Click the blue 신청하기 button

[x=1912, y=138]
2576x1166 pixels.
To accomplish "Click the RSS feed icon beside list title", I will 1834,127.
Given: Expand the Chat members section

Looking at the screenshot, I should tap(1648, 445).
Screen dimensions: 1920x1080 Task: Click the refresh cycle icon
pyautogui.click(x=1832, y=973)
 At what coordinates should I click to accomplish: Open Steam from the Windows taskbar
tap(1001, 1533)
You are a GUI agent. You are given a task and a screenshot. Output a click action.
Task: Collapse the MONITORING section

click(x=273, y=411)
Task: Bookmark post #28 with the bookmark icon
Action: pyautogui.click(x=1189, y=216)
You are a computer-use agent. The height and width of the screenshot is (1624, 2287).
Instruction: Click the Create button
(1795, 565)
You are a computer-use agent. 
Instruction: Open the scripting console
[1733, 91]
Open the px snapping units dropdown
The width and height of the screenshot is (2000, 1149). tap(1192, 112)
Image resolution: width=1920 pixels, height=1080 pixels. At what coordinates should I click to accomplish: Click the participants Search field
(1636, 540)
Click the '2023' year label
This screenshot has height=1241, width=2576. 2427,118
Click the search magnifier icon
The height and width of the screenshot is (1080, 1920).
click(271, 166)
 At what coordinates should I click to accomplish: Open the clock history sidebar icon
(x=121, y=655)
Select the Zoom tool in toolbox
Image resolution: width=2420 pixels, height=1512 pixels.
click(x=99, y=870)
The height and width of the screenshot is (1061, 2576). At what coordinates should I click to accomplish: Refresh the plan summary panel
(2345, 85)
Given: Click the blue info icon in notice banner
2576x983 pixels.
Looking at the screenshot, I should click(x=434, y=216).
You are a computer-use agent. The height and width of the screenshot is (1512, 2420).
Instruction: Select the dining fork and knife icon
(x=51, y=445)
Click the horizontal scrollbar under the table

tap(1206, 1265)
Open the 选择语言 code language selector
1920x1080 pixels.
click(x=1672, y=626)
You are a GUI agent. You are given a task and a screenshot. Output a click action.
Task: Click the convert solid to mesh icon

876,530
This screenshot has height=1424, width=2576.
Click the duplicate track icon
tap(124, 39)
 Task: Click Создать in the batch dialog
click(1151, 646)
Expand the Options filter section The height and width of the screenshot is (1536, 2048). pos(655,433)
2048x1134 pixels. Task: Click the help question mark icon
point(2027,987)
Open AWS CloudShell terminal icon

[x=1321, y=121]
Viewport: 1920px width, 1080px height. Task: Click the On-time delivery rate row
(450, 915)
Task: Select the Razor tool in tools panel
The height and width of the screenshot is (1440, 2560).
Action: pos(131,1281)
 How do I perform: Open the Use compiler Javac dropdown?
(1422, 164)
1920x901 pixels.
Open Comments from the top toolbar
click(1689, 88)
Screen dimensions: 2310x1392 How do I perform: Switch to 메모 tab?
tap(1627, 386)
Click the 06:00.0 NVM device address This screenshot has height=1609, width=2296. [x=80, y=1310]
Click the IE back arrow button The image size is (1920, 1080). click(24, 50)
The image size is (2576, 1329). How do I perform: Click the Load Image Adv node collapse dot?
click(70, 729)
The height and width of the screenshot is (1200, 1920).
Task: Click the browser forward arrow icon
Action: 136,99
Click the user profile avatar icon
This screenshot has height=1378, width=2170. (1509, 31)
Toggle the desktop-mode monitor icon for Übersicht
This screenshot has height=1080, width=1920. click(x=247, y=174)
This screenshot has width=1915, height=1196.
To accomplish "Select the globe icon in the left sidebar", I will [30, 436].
::::::::
EXERCISE BRIEF:
A complete and exact repetition of the entries is required.

EXERCISE SOLUTION:
Click the blue 신청하기 button

[x=1912, y=138]
2576x1166 pixels.
To accomplish "Click the RSS feed icon beside list title", I will 1834,127.
Given: Expand the Chat members section

Looking at the screenshot, I should tap(1648, 445).
Screen dimensions: 1920x1080 Task: Click the refresh cycle icon
pyautogui.click(x=1832, y=973)
 At what coordinates should I click to accomplish: Open Steam from the Windows taskbar
tap(1001, 1533)
You are a GUI agent. You are given a task and a screenshot. Output a click action.
Task: Collapse the MONITORING section

click(x=273, y=411)
Task: Bookmark post #28 with the bookmark icon
Action: pyautogui.click(x=1189, y=216)
You are a computer-use agent. The height and width of the screenshot is (1624, 2287).
Instruction: Click the Create button
(1795, 565)
You are a computer-use agent. 
Instruction: Open the scripting console
[1733, 91]
Open the px snapping units dropdown
The width and height of the screenshot is (2000, 1149). tap(1192, 112)
Image resolution: width=1920 pixels, height=1080 pixels. At what coordinates should I click to accomplish: Click the participants Search field
(1636, 540)
Click the '2023' year label
This screenshot has height=1241, width=2576. 2427,118
Click the search magnifier icon
The height and width of the screenshot is (1080, 1920).
click(271, 166)
 At what coordinates should I click to accomplish: Open the clock history sidebar icon
(x=121, y=655)
Select the Zoom tool in toolbox
Image resolution: width=2420 pixels, height=1512 pixels.
click(x=99, y=870)
The height and width of the screenshot is (1061, 2576). At what coordinates should I click to accomplish: Refresh the plan summary panel
(2345, 85)
Given: Click the blue info icon in notice banner
2576x983 pixels.
Looking at the screenshot, I should click(x=434, y=216).
You are a computer-use agent. The height and width of the screenshot is (1512, 2420).
Instruction: Select the dining fork and knife icon
(x=51, y=445)
Click the horizontal scrollbar under the table

tap(1206, 1265)
Open the 选择语言 code language selector
1920x1080 pixels.
click(x=1672, y=626)
You are a GUI agent. You are given a task and a screenshot. Output a click action.
Task: Click the convert solid to mesh icon

876,530
This screenshot has height=1424, width=2576.
Click the duplicate track icon
tap(124, 39)
 Task: Click Создать in the batch dialog
click(1151, 646)
Expand the Options filter section The height and width of the screenshot is (1536, 2048). pos(655,433)
2048x1134 pixels. Task: Click the help question mark icon
point(2027,987)
Open AWS CloudShell terminal icon

[x=1321, y=121]
Viewport: 1920px width, 1080px height. Task: Click the On-time delivery rate row
(450, 915)
Task: Select the Razor tool in tools panel
The height and width of the screenshot is (1440, 2560).
Action: pos(131,1281)
 How do I perform: Open the Use compiler Javac dropdown?
(1422, 164)
1920x901 pixels.
Open Comments from the top toolbar
click(1689, 88)
Screen dimensions: 2310x1392 How do I perform: Switch to 메모 tab?
tap(1627, 386)
Click the 06:00.0 NVM device address This screenshot has height=1609, width=2296. [x=80, y=1310]
Click the IE back arrow button The image size is (1920, 1080). click(24, 50)
The image size is (2576, 1329). How do I perform: Click the Load Image Adv node collapse dot?
click(70, 729)
The height and width of the screenshot is (1200, 1920).
Task: Click the browser forward arrow icon
Action: 136,99
Click the user profile avatar icon
This screenshot has height=1378, width=2170. (1509, 31)
Toggle the desktop-mode monitor icon for Übersicht
This screenshot has height=1080, width=1920. click(x=247, y=174)
This screenshot has width=1915, height=1196.
To accomplish "Select the globe icon in the left sidebar", I will [30, 436].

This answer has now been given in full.